Dataset records:
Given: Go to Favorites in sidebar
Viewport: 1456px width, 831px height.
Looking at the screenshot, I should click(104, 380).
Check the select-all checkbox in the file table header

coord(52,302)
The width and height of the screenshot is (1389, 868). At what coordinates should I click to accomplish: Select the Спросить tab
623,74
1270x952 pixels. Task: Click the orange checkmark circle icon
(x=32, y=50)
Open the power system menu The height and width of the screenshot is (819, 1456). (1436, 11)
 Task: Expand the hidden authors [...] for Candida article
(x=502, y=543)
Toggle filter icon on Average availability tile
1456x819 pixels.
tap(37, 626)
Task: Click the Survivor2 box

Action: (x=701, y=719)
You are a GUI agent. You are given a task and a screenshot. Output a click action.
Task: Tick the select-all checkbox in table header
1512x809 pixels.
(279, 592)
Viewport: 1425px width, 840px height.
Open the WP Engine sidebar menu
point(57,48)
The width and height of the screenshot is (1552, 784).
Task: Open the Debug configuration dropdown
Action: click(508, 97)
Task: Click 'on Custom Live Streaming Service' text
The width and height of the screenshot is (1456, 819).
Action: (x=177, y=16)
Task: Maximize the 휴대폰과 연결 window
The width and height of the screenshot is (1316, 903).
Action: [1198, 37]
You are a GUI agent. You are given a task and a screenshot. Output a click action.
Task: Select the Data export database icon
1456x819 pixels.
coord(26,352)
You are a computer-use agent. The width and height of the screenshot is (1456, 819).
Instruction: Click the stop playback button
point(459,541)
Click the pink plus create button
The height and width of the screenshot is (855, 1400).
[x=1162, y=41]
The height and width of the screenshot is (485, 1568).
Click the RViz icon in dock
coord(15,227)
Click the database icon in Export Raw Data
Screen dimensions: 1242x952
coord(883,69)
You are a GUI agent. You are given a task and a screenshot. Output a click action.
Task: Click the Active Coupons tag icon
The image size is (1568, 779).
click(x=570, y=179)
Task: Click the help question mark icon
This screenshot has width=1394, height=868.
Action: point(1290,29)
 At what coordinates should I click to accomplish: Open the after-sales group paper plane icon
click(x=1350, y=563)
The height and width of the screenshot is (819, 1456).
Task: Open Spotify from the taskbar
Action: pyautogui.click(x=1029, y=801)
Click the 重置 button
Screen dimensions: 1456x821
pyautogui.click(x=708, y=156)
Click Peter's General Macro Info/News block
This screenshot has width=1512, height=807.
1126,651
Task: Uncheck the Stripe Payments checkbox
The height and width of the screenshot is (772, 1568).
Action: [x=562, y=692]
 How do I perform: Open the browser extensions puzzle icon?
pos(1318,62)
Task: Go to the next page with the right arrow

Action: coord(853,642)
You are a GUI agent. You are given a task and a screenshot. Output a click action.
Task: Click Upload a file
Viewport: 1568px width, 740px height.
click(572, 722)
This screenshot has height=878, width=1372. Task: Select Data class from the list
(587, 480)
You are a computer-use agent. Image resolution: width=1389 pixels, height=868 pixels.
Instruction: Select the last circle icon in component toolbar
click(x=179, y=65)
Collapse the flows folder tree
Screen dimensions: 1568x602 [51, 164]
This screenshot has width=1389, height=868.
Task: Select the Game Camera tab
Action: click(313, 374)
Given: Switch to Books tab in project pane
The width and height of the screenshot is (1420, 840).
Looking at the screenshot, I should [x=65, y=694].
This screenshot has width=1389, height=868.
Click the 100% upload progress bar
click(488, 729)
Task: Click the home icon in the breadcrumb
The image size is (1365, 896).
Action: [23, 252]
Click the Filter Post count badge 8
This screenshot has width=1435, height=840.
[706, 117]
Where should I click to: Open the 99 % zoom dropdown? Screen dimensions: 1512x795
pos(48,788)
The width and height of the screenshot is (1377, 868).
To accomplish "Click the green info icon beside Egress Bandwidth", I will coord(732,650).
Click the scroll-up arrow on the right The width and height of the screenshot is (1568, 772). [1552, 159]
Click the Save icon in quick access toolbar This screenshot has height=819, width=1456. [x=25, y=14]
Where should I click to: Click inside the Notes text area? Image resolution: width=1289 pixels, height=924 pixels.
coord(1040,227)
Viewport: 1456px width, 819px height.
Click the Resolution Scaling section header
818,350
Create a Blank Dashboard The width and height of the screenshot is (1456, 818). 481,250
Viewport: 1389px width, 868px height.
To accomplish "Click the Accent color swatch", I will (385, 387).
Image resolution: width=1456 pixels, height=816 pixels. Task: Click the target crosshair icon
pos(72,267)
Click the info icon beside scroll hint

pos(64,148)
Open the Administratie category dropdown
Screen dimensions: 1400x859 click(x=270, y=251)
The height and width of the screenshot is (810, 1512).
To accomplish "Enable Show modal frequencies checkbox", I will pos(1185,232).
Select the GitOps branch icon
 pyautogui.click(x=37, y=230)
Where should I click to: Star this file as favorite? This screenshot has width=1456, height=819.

→ Work to be completed
Please reproduce each entry above exactly as it reads.

→ Task response
Given: Go to Favorites in sidebar
Viewport: 1456px width, 831px height.
Looking at the screenshot, I should click(104, 380).
Check the select-all checkbox in the file table header

coord(52,302)
The width and height of the screenshot is (1389, 868). At what coordinates should I click to accomplish: Select the Спросить tab
623,74
1270x952 pixels. Task: Click the orange checkmark circle icon
(x=32, y=50)
Open the power system menu The height and width of the screenshot is (819, 1456). (1436, 11)
 Task: Expand the hidden authors [...] for Candida article
(x=502, y=543)
Toggle filter icon on Average availability tile
1456x819 pixels.
tap(37, 626)
Task: Click the Survivor2 box

Action: (x=701, y=719)
You are a GUI agent. You are given a task and a screenshot. Output a click action.
Task: Tick the select-all checkbox in table header
1512x809 pixels.
(279, 592)
Viewport: 1425px width, 840px height.
Open the WP Engine sidebar menu
point(57,48)
The width and height of the screenshot is (1552, 784).
Task: Open the Debug configuration dropdown
Action: click(508, 97)
Task: Click 'on Custom Live Streaming Service' text
The width and height of the screenshot is (1456, 819).
Action: (x=177, y=16)
Task: Maximize the 휴대폰과 연결 window
The width and height of the screenshot is (1316, 903).
Action: [1198, 37]
You are a GUI agent. You are given a task and a screenshot. Output a click action.
Task: Select the Data export database icon
1456x819 pixels.
coord(26,352)
You are a computer-use agent. The width and height of the screenshot is (1456, 819).
Instruction: Click the stop playback button
point(459,541)
Click the pink plus create button
The height and width of the screenshot is (855, 1400).
[x=1162, y=41]
The height and width of the screenshot is (485, 1568).
Click the RViz icon in dock
coord(15,227)
Click the database icon in Export Raw Data
Screen dimensions: 1242x952
coord(883,69)
You are a GUI agent. You are given a task and a screenshot. Output a click action.
Task: Click the Active Coupons tag icon
The image size is (1568, 779).
click(x=570, y=179)
Task: Click the help question mark icon
This screenshot has width=1394, height=868.
Action: point(1290,29)
 At what coordinates should I click to accomplish: Open the after-sales group paper plane icon
click(x=1350, y=563)
The height and width of the screenshot is (819, 1456).
Task: Open Spotify from the taskbar
Action: pyautogui.click(x=1029, y=801)
Click the 重置 button
Screen dimensions: 1456x821
pyautogui.click(x=708, y=156)
Click Peter's General Macro Info/News block
This screenshot has width=1512, height=807.
1126,651
Task: Uncheck the Stripe Payments checkbox
The height and width of the screenshot is (772, 1568).
Action: [x=562, y=692]
 How do I perform: Open the browser extensions puzzle icon?
pos(1318,62)
Task: Go to the next page with the right arrow

Action: coord(853,642)
You are a GUI agent. You are given a task and a screenshot. Output a click action.
Task: Click Upload a file
Viewport: 1568px width, 740px height.
click(572, 722)
This screenshot has height=878, width=1372. Task: Select Data class from the list
(587, 480)
You are a computer-use agent. Image resolution: width=1389 pixels, height=868 pixels.
Instruction: Select the last circle icon in component toolbar
click(x=179, y=65)
Collapse the flows folder tree
Screen dimensions: 1568x602 [51, 164]
This screenshot has width=1389, height=868.
Task: Select the Game Camera tab
Action: click(313, 374)
Given: Switch to Books tab in project pane
The width and height of the screenshot is (1420, 840).
Looking at the screenshot, I should [x=65, y=694].
This screenshot has width=1389, height=868.
Click the 100% upload progress bar
click(488, 729)
Task: Click the home icon in the breadcrumb
The image size is (1365, 896).
Action: [23, 252]
Click the Filter Post count badge 8
This screenshot has width=1435, height=840.
[706, 117]
Where should I click to: Open the 99 % zoom dropdown? Screen dimensions: 1512x795
pos(48,788)
The width and height of the screenshot is (1377, 868).
To accomplish "Click the green info icon beside Egress Bandwidth", I will coord(732,650).
Click the scroll-up arrow on the right The width and height of the screenshot is (1568, 772). [1552, 159]
Click the Save icon in quick access toolbar This screenshot has height=819, width=1456. [x=25, y=14]
Where should I click to: Click inside the Notes text area? Image resolution: width=1289 pixels, height=924 pixels.
coord(1040,227)
Viewport: 1456px width, 819px height.
Click the Resolution Scaling section header
818,350
Create a Blank Dashboard The width and height of the screenshot is (1456, 818). 481,250
Viewport: 1389px width, 868px height.
To accomplish "Click the Accent color swatch", I will (385, 387).
Image resolution: width=1456 pixels, height=816 pixels. Task: Click the target crosshair icon
pos(72,267)
Click the info icon beside scroll hint

pos(64,148)
Open the Administratie category dropdown
Screen dimensions: 1400x859 click(x=270, y=251)
The height and width of the screenshot is (810, 1512).
To accomplish "Enable Show modal frequencies checkbox", I will pos(1185,232).
Select the GitOps branch icon
 pyautogui.click(x=37, y=230)
Where should I click to: Star this file as favorite? This screenshot has width=1456, height=819.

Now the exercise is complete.